Políticas para energía limpia

Tributación ambiental

Cobrar impuestos a los malos no a los buenos. Como dice la consigna, la tributación ambiental incrementa el pago de impuestos a las actividades ambientalmente dañinas (como el consumo de combustibles de origen fósil). Algo que al mismo tiempo es neutro en términos de ingreso, ya que los ingresos fiscales pueden destinarse para reducir los costos de algo que la sociedad considera bueno (como en el caso de Alemania, el trabajo, cuando los ingresos se utilizan para compensar el impuesto sobre la nómina). La política fue muy exitosa en Alemania y ha creado unos 250 mil empleos, ha reducido el consumo de combustibles y ha hecho más competitivos internacionalmente a los trabajadores alemanes.

Desde 1951, Alemania ha tenido un impuesto petrolero, denominado impuesto energético a partir de 2006. Para 2007 (la última vez que se le efectuó un cambio), por ejemplo, por cada litro de gasolina se cobró 65,45 centavos; esto es, aproximadamente 2,50 euros (más de tres dólares estadounidenses) por galón (US gallon). En otras palabras, tan sólo el impuesto petrolero alemán cuesta más o menos lo mismo que la pura gasolina en Estados Unidos, ¡y todavía tenemos que agregar el impuesto a la venta!

A diferencia del impuesto petrolero, la tributación ambiental es neutral en términos de ingreso. Esto quiere decir que compensa un rubro de ingreso en otro lugar. En el caso del “eco-impuesto” en Alemania, alguno de los ingresos fueron destinados a un rubro presupuestario que financia energías renovables, sin embargo, la mayor parte del ingreso fiscal por aquel concepto se utilizó para reducir el impuesto a la nómina, debido a que el gobierno consideró que una condición que dañaba particularmente a los negocios alemanes era el alto costo de la fuerza de trabajo alemana. En el periodo 1999-2003, se aplicó por primera ocasión un eco impuesto con incrementos anuales; esto en el marco del gobierno de coalición de los socialdemócratas y el partido de los verdes. Se aplicó no sólo a la gasolina y diesel para vehículos sino también al aceite para calefacción y combustibles de origen fósil (gas natural, carbón, aceite y gas licuado de petróleo) que se utilizan para generar electricidad.

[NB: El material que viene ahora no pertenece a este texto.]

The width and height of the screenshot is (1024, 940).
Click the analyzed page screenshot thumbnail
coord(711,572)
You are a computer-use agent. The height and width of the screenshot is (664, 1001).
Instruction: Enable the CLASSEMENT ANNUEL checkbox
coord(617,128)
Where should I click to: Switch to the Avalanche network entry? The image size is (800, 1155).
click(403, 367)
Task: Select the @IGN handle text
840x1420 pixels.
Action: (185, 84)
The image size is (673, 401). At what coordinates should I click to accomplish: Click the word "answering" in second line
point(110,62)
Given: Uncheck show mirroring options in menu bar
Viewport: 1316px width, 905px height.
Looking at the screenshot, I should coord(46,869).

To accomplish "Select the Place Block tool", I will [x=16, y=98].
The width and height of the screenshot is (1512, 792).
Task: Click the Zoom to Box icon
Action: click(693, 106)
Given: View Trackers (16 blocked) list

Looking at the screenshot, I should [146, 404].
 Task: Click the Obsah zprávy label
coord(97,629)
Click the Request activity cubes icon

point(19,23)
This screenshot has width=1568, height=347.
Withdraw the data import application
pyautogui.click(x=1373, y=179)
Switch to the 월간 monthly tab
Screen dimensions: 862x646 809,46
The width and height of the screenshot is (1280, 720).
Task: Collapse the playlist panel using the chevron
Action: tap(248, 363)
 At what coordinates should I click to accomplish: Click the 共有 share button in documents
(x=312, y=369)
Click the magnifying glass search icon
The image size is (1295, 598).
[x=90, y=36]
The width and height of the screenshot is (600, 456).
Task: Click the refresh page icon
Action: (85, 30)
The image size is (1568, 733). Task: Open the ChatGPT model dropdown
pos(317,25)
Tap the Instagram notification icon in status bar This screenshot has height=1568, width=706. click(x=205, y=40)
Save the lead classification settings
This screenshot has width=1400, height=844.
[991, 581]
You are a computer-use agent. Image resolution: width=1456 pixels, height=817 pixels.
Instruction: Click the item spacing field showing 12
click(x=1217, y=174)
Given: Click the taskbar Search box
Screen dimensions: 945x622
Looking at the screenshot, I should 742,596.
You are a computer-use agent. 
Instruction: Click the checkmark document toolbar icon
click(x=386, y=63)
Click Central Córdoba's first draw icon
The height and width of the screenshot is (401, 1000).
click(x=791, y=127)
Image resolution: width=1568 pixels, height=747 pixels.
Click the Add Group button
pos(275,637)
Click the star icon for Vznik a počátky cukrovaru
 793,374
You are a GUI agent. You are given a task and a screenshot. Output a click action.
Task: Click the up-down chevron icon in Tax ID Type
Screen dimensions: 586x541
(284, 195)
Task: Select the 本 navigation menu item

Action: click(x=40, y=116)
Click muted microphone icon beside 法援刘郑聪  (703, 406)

Cobrar impuestos a los malos, no a los buenos

En su momento, la idea de que pagar un impuesto en la estación de combustible debe ayudar a compensar las pensiones de los jubilados fue un trago amargo para los alemanes, pero de hecho es lo que hace especial que la tributación ambiental sea neutral en términos de ingreso. La idea es cobrar impuesto a cosas que son “dañinas”, de manera que la gente consuma menos de dicho producto (como el combustible de origen fósil que es finito) y no cosas “benéficas” de las que la gente quiere más (como empleos). Y debido a que el impuesto es neutro en términos de ingreso, los oponentes políticos no pueden reclamar que ha habido alza de impuestos, ya que otra línea de ingreso que ya se está pagando baja en la misma cantidad que el nuevo gravamen.

Cada año, a partir de 1999-2003, el impuesto por litro de gasolina/diesel se incrementó 3,07 centavos, que no es mucho, sin embargo envió una señal a los consumidores para que se prepararan ante el incremento de 15,35 centavos a lo largo todo ese periodo. El público reaccionó de diversas maneras ante estos precios altos, todas ellas eran deseables: conduciendo menos, manejando de una forma que redujera el consumo de combustible, comprando automóviles más eficientes, compartiendo automóvil, tomando transporte público, usando la bicicleta o caminando o cambiándose del campo a la ciudad donde podrían arreglárselas mejor sin tener automóvil.

De acuerdo con el Presupuesto Verde Alemán, que cabildeó a favor del ecoimpuesto, el consumo de combustibles cayó anualmente durante su aplicación, mientras que el número de personas que utilizó el transporte público se incrementó cada año. De la misma forma, la venta de automóviles más eficientes también se incrementó cada año. Además, los impuestos a la nómina cayeron en 1,7 por ciento y se espera que un costo más bajo de la fuerza de trabajo lleve a la creación de 250 mil nuevos empleos.

Sin embargo, desde 2007 el impuesto ambiental no ha sido ajustado, lo cual conduce a una depreciación gradual de su efecto.